February 11, 2006
June 8, 1968 The controversy over the cartoons critical of Islam printed in European newspapers has seized the world’s attention. To some, it must seem that the Muslim prohibition against depicting the Prophet could not possibly be enough to fuel such a violent response. And, in truth, it probably is a combination of that prohibition and the nature of the content depicted in the cartoons. (That three far more offensive cartoons were mysteriously distributed within the Middle East didn’t help matters any.)
But the importance of Muhammad in the Muslim world, in and of itself, cannot be underestimated. Consider Ved Mehta’s 1968 article about the massive turmoil sparked by the theft of a single strand of the Prophet’s hair, an event that occurred in December 1963 in the contentious region of Kashmir. There, too, other factors played a role: the intractable politics of Kashmir, the larger context of India-Pakistan relations. Mehta relies a little too much on lengthy excerpts for my taste, but it is still a valuable piece of background to the current cartoon furor.

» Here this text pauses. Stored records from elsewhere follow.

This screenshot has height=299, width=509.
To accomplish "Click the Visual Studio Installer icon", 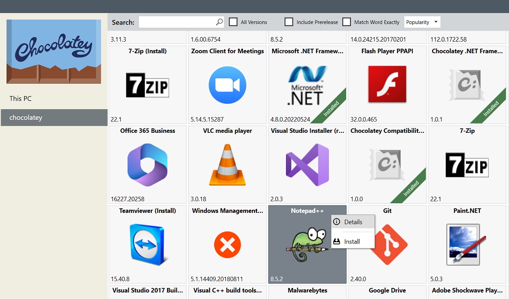I will [x=307, y=165].
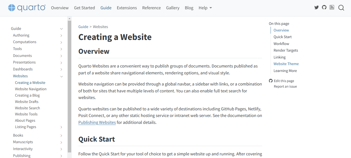
Task: Collapse the Websites sidebar section
Action: [61, 76]
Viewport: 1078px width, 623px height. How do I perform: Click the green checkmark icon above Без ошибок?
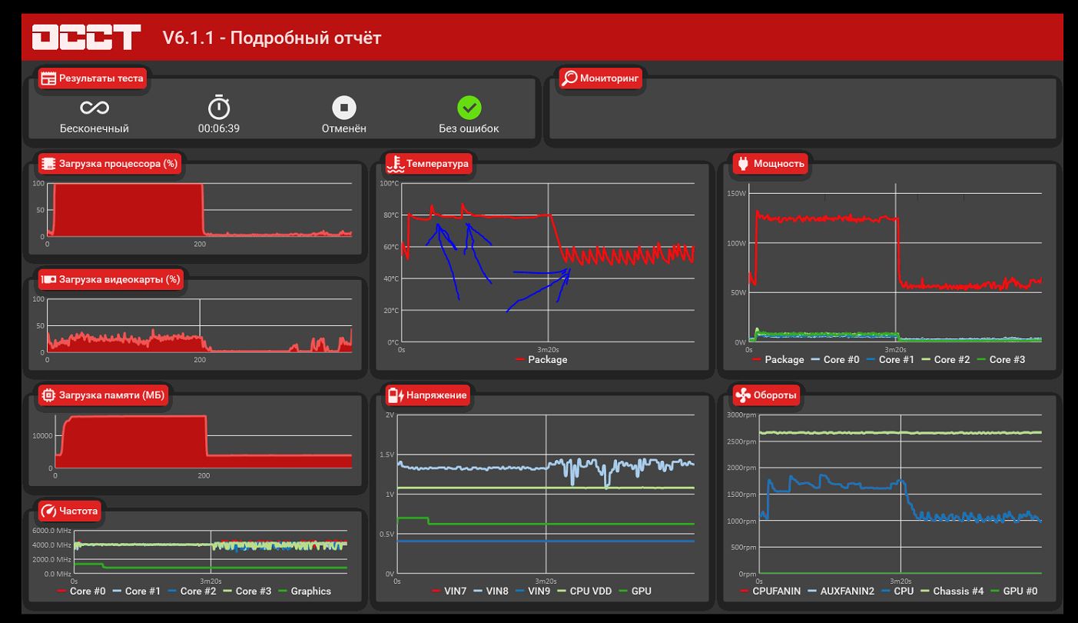[469, 108]
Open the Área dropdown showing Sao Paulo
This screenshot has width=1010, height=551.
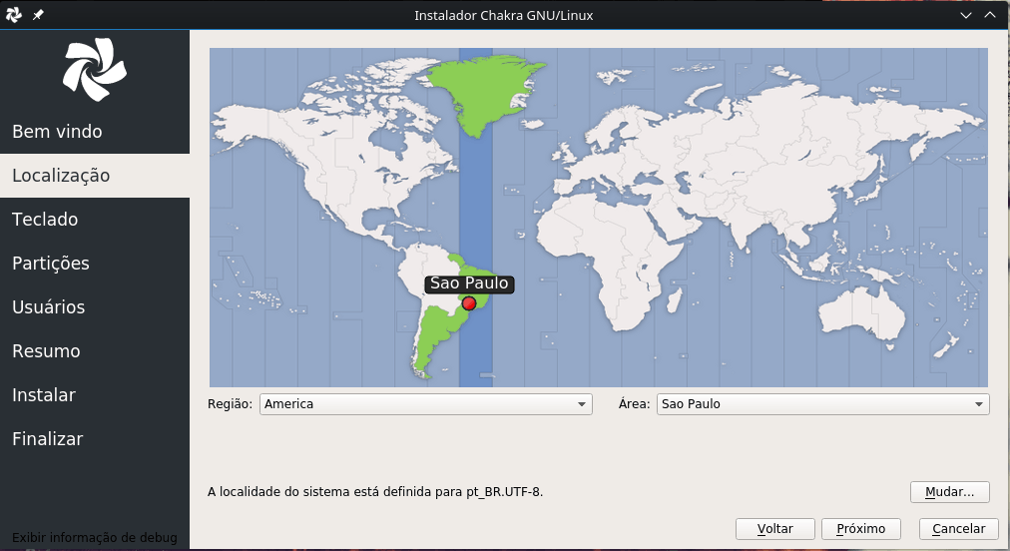coord(822,404)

Note: The article is Part IV of a long series covering Mehta’s travels in India. The New Yorker got a little sloppy about numbering the parts of this series. I think the series ended up having eight parts, the last of which appeared in the April 11, 1970 issue. Still, wow. An eight-part series. It’s hard to imagine any editor anywhere, other than Shawn, who would have approved an eight-part series of this sort.
February 6, 2006
March 26, 1966 Recently I was traveling in Poland, Hungary, and Berlin. During my train rides I was reading a lot of John Le Carré and Len Deighton novels, and as much as I enjoyed them I became more curious about how accurate they were. So I turned to my trusty CNY set to see if there was any good reporting on espionage — and boy, did it come through.

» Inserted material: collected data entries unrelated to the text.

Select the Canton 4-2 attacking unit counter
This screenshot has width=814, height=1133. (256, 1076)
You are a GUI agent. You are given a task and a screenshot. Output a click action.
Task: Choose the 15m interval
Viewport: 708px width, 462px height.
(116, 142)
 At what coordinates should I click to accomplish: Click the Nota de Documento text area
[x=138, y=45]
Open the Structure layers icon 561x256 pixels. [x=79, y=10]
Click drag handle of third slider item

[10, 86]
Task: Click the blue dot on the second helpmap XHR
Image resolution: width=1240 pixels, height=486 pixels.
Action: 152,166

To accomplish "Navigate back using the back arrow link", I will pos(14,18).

In 1966 the New Yorker ran a three-part article by Thomas Whiteside about a Swedish spy who had recently been captured. His name was Stig Wennerström. The article is called “An Agent in Place,” and it’s one of the best things on espionage I’ve ever read — it was also released as a book. Wennerström had been a spy for the Soviet Union in America and later in Sweden. The first two parts of the article are both a little dry and quite different from the third part, and it’s necessary to read all three parts to get a full picture of the case and derive the lessons that Whiteside wanted to impart. The article supplied me with just the kind of model I was looking for, a glimpse of the true nature of running a covert agent that I could use to “test” the credibility of the books by Le Carré and Deighton.
In 1993 the Center for the Study of Intelligence, which I think is run by the CIA, declassified an internal report on the Wennerström case. In passing the author of the report, Alexander Mull, called “An Agent in Place” “the best single unclassified history of the case from the intelligence point of view.” You can download that CSI report here in HTML or PDF format.